Simply put, the HHS mandate is a religion tax. You heard me right. If you morally or ethically disagree with the abortion, drugs, contraception, sterilization, it doesn't matter, under the President's health care plan, you will pay for it for your employees, for your family, and for yourself even if you don't want it. If you dare to follow your conscience and actually practice your faith and refuse to participate, you will be fined. You will be taxed. You will be forced to give your hard-earned money to Washington, even if you morally disagree.

That, my fellow Americans, is a religion tax; a faith tax; a tax on conscience; a tax on our freedom of religion.
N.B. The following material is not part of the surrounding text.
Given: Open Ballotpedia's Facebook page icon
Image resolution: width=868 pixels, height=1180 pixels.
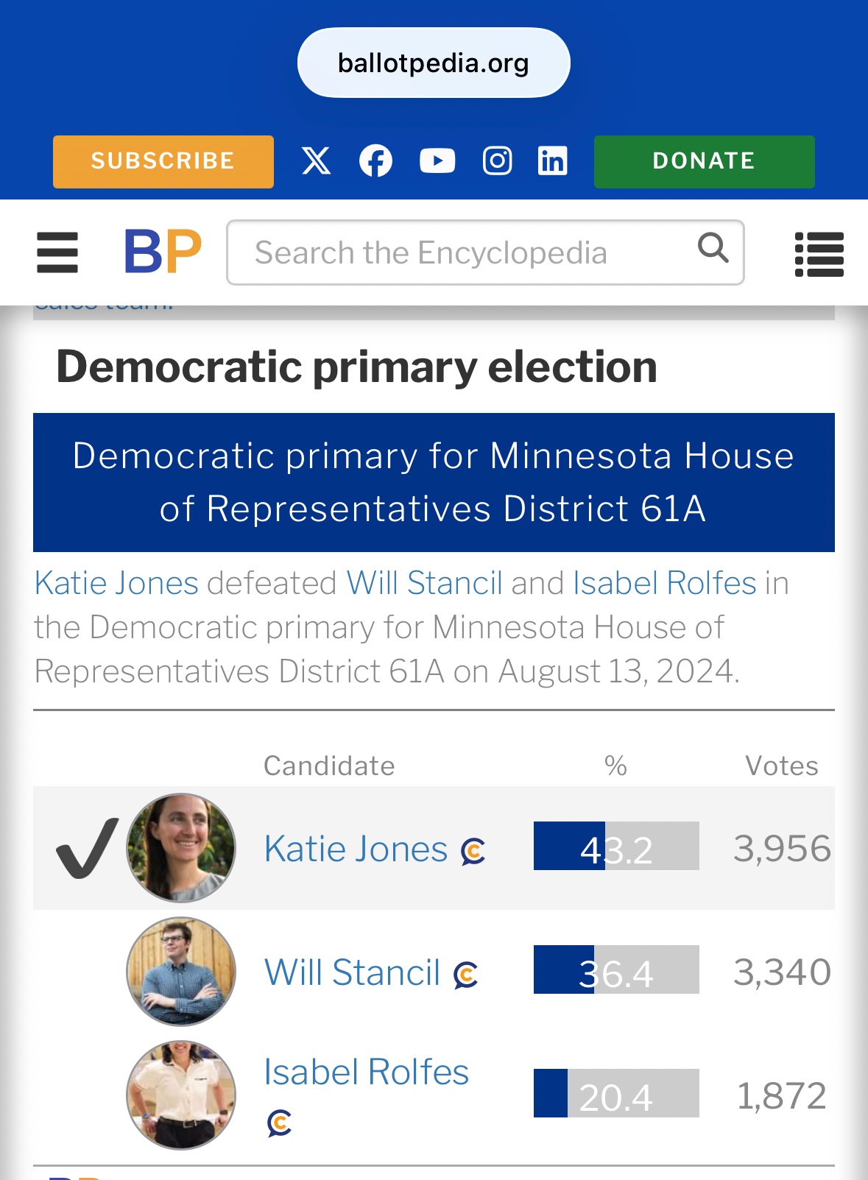Looking at the screenshot, I should click(375, 160).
It's a shocking attack on that first right in the First Amendment, the right to believe in and follow the God we choose. As of now, there have been 31 lawsuits by nonprofits filed over the HHS mandate, another 30 lawsuits filed by for profit. These include hospitals, businesses, charities, religious colleges, Catholic dioceses, and many others. Let me illustrate the impact, particularly with Catholic services.

One in six patients in America are treated in Catholic hospitals. Catholic Charities provides an estimated 334 orphanages, feeds millions of Americans each year, serves thousands of our homeless each year, and the mandate punishes these individuals for feeding the homeless, takes away help for the sick, starves the hungry, and punishes the entrepreneur. Since the initial announcement, the administration has issued multiple updates claiming to modify the mandate. These are simply deceitful smoke screens. And even if some accommodation did exist in the language, the First Amendment is to be protected, not accommodated.

It's kind of like accommodating our freedom of speech by saying you use your freedom of speech on Sunday, Monday, and Tuesday, but Wednesday, Thursday, Friday, and Saturday, that's probably not permitted. We should ask ourselves: How can the beacon of freedom known as America become home to religious intolerance on such a massive scale?

Frankly, there is a war on religious liberty in this country, and there is no one to ride in defense. It is up to us. We must be ever-vigilant in defense of our God-given rights. We must be ever vigilant in safeguarding the protections in law for those rights. We must be ever-vigilant in standing for that first right of that First Amendment, religious liberty.

Thank you for your leadership, Congressman.